County officers generally draw on the county treasury for substantial sums. Especially is this true as to the judge of probate, who draws from the public funds, not only ex officio fees in the usual sense, but express fees for specific services. Moreover, the fees paid by individual citizens under the fee system constitute a law-imposed burden for governmental purposes; compensation of public officers for official services. They are in lieu of taxation in the usual form.
By a uniform course of legislation, and constitutional reform, when officers have been put on salaries, these fees have continued to be collected for the public treasuries. Witness the clerk of the Supreme Court, circuit solicitors, counties with constitutional salary amendments, etc.
The intent of the amendment is, I think, not in doubt at all.
The only question of difficulty is whether it can be given force according to its intent because of omissiveness or want of legislation necessary to its administration.
Needless to say every sound rule of construction demands that constitutional provisions shall not fail in the accomplishment of their full purpose, if by any reasonable construction such result can be avoided.
The chief, if not the only, difficulty in applying this amendment to fee officers is administrative in character.
No one questions that the compensation of $6,000 means compensation to the officer for his services; does not contemplate that out of same he shall pay for all the clerical help and other expense of his office. Legislators certainly knew that such expenses varied greatly in the several counties; indeed, might outrun $6,000 in larger counties. Reasonable expenses, the same, for instance, as he was theretofore paying out of his own pocket, or such higher or lower sums as were paid out in good faith during this period, are a proper charge on funds received. But the express terms of this amendment, from the day it became law, told every judge of probate that all fees received above his compensation at the rate of $6,000 per year, and the proper expenses of his office, were not his own, but held in trust.

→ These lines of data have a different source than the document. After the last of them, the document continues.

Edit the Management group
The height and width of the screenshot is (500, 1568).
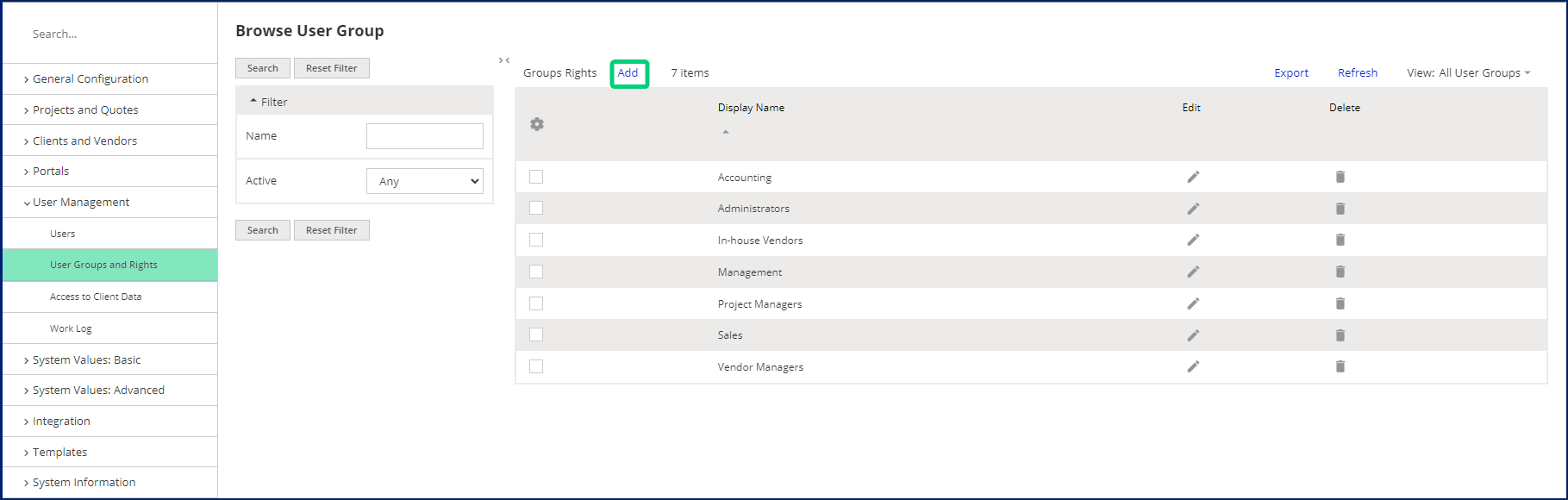pyautogui.click(x=1193, y=272)
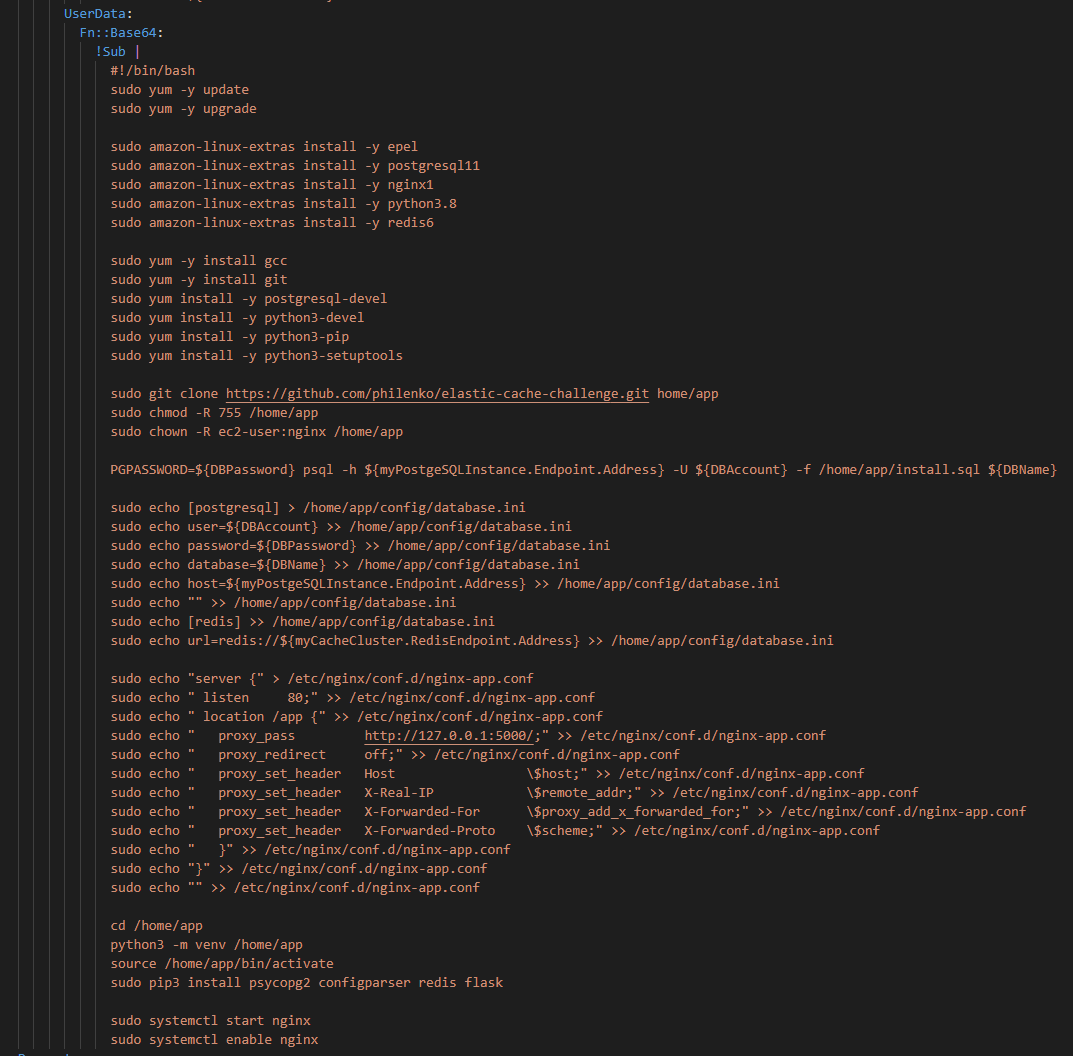The width and height of the screenshot is (1073, 1056).
Task: Click the python3 -m venv line
Action: tap(207, 944)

But, it is said, the beneficiary of the trust is not named, nor is there any one named with whom he may settle and get an acquittance.
That they were public funds held in trust he had every reason to know.
Courts of equity have been known to construe and define trusts at the instance of trustees when in doubt. Certainly they afford a remedy for accounting and settlement of trusts.
I am not convinced that any judge of probate could not have found a way to account for and pay over the surplus in his hands had he so desired, even without legislation. But I think he was under no duty to do so here because the Hendley Act provided the necessary administrative machinery for settling the trust.
The amendment, by its terms, was to cover a period of little more than two years. Before that period expired, the Legislature would again be in session.
I can see nothing impossible, legally nor practically, in allowing the judges of probate to go on their way unmolested, collecting and keeping account of fees as the law required, knowing that any surplus so collected, after a proper accounting, was held in trust, followed by an act before the expiration of the period covered *Page 518 by the amendment looking to an accounting and paying over the trust funds as directed by such act.
So construed, section 3 of the Hendley Act has none of the features of an ex post facto law. The misdemeanor declared is for a future violation of the act itself. I do not agree to the proposition that an absolute title to all these fees vested in the judge of probate as received, with the right to dispose of same at will. The amendment expressly negatives such notion.
I therefore dissent from the majority opinion.